Was Elizabeth a virgin?

Of course, this has been debated for centuries and I’m sure will continue to be throughout the ages. For me, it comes down to personal integrity. She insisted throughout her life that she was a virgin; to believe that she was not a virgin would be to believe that she lied, regularly and consistently, to her people, her courtiers, her friends, and to God. Should she have dallied with someone and then later reclaimed celibacy, she was smart enough to figure out a way to have stated that without lying. She said, to her Parliamentary delegation, “It would please me best if, at the last, a marble stone shall record that this Queen having lived such and such a time, lived and died a virgin.” I’m just going to take her at her word. It makes her sacrifice more poignant as well.

Some of the stories herein may be apocryphal. It’s not certain that Raleigh brought the potatoes or not, but it’s plausible and makes for a good story. No one (thus far!) knows where the famous locket ring came from, but I like to think it came from someone who loved her and knew of her desire to keep her mother close to her heart, and the timing was right. Some say that both faces in the locket are of Elizabeth, but lockets, then and now, are known for keeping a portrait of oneself and a loved one close by; it was unlikely that anyone would keep two portraits of themselves in a locket. It’s clear that Elizabeth kept mementos of her mother about, but subtly, and this would have fit right in. It was fun to invent a provenance. The girdle prayer book I described was most likely to be owned by Elizabeth Tyrwhitt; it exists still in the British Museum and you can see it online. However, all highborn women had highly decorated prayer books attached to their girdles. I have tried throughout to keep the integrity of the dates as much as possible, but births, marriages, and deaths are not always clear nearly five hundred years on, so there may be some unintentional variations.
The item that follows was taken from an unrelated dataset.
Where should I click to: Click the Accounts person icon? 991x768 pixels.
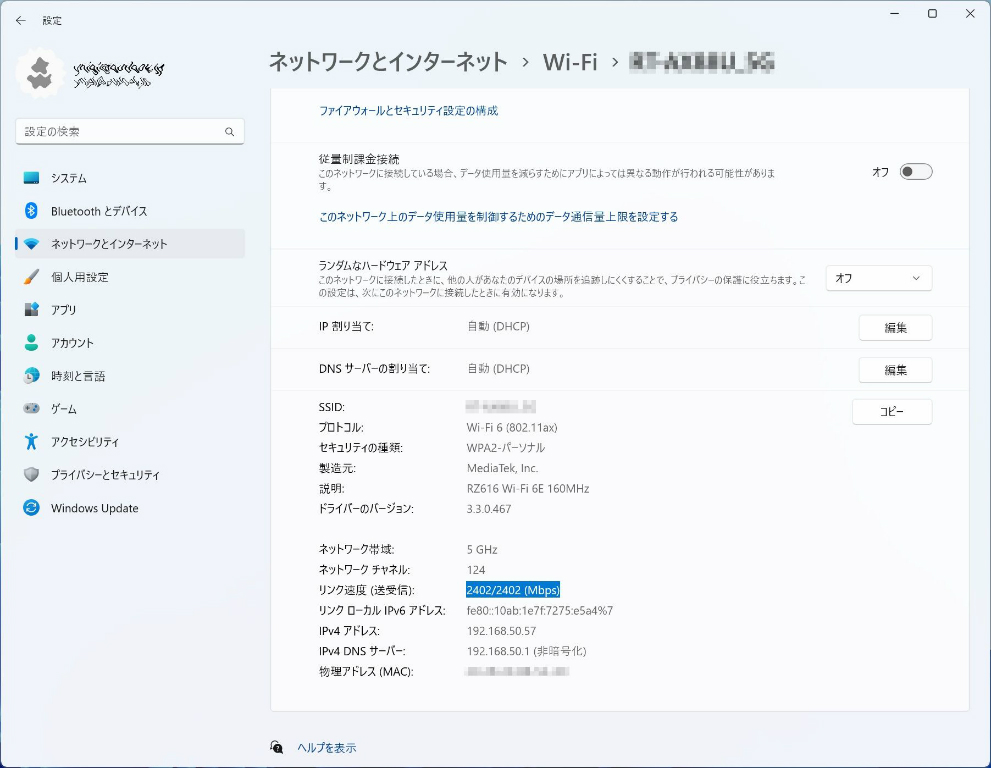click(x=31, y=343)
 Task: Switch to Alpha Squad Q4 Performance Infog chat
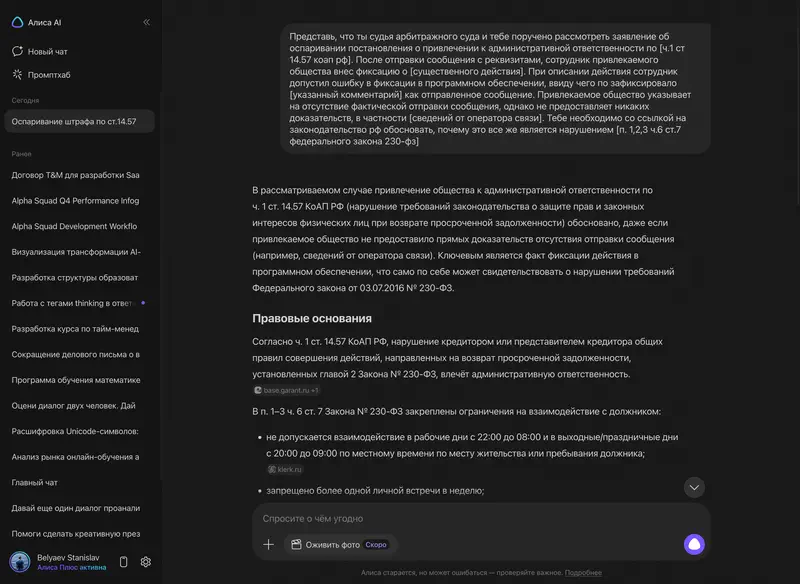tap(75, 199)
I don’t know the whole story of poor Eleanor Brydges; I do know that her aunt was accused of poisoning her husband, that Eleanor appeared at court with her sister but then disappears from the record, and that her husband was caught fleeing to the Jesuits in the year that Mary, Queen of Scots, was apprehended. I built upon that for those truths, with apologies for any wrongly taken liberties in her story.

I do not know if Helena retired from more active service, or if the queen would have allowed for that, for certain. But I do know that her ladies wished for it to be so; evidence remains of the letter quoted in the book from Francis Knollys to his wife, the queen’s beloved Lady Knollys. The Earl of Leicester reported that Lady Cobham wished to visit her husband at his country home “to rest her weary bones awhile, if she could get leave,” but he didn’t think it was likely that the queen would allow her to go. So it was certainly an issue among her ladies. Elizabeth had a firm will but always was willing to bend when it made sense, especially for those she loved; and because I wanted to explore this angle of ladies in waiting, the storyline made sense to me.
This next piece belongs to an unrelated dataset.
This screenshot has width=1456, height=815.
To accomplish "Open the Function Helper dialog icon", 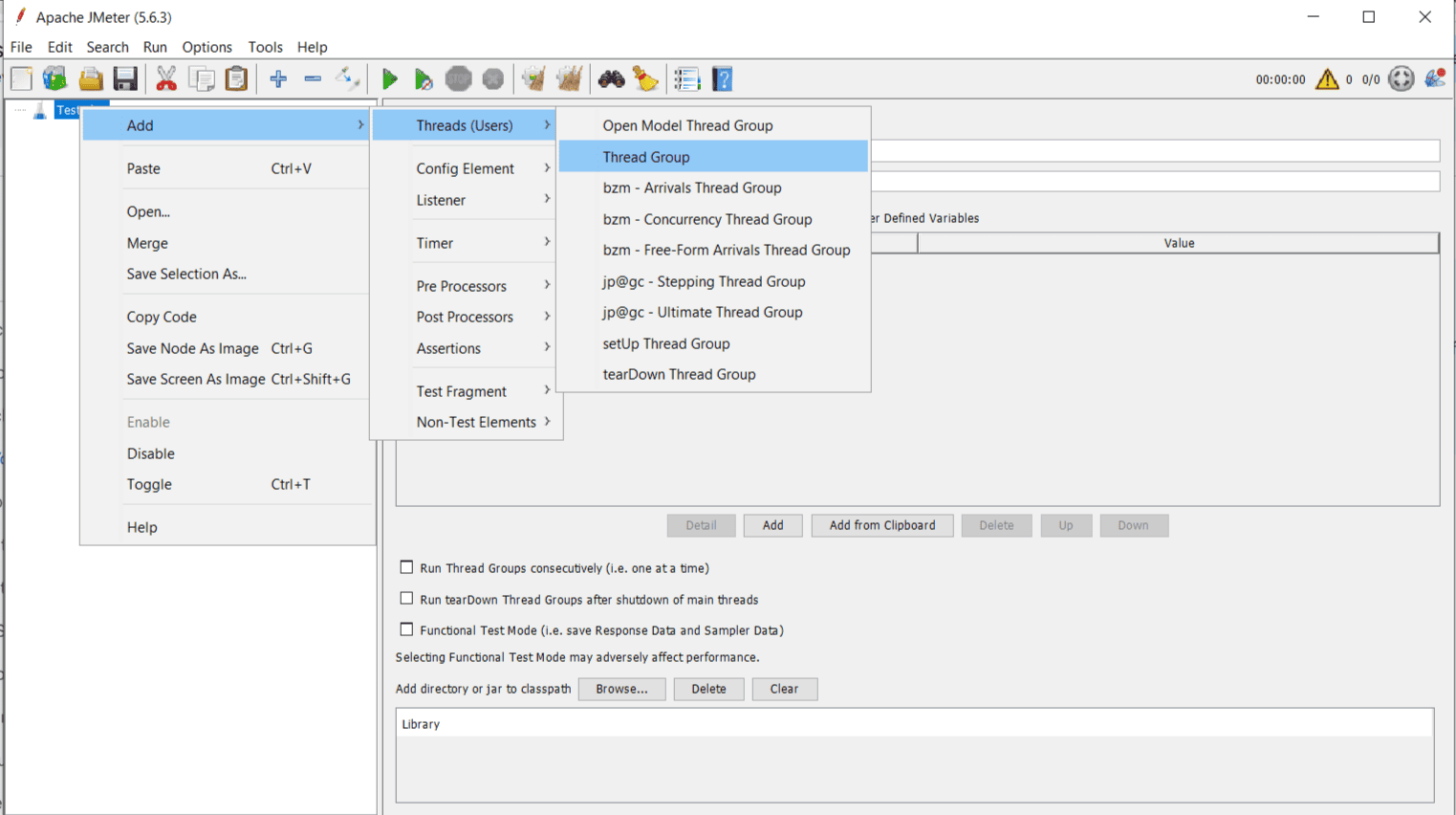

Although James I had Tudor blood, of course, his reign was the beginning of the English Stuart years and Elizabeth’s is considered to be the concluding reign of the Tudor era. In a Renaissance century rich with intelligence, intrigue, faith, factions, passion, and drama, nearly five hundred years on, she truly stands out, the marvelous daughter of Henry VIII and Anne Boleyn.

To quote Elizabeth herself, though she was not speaking of herself at the time, “The end crowneth the work.”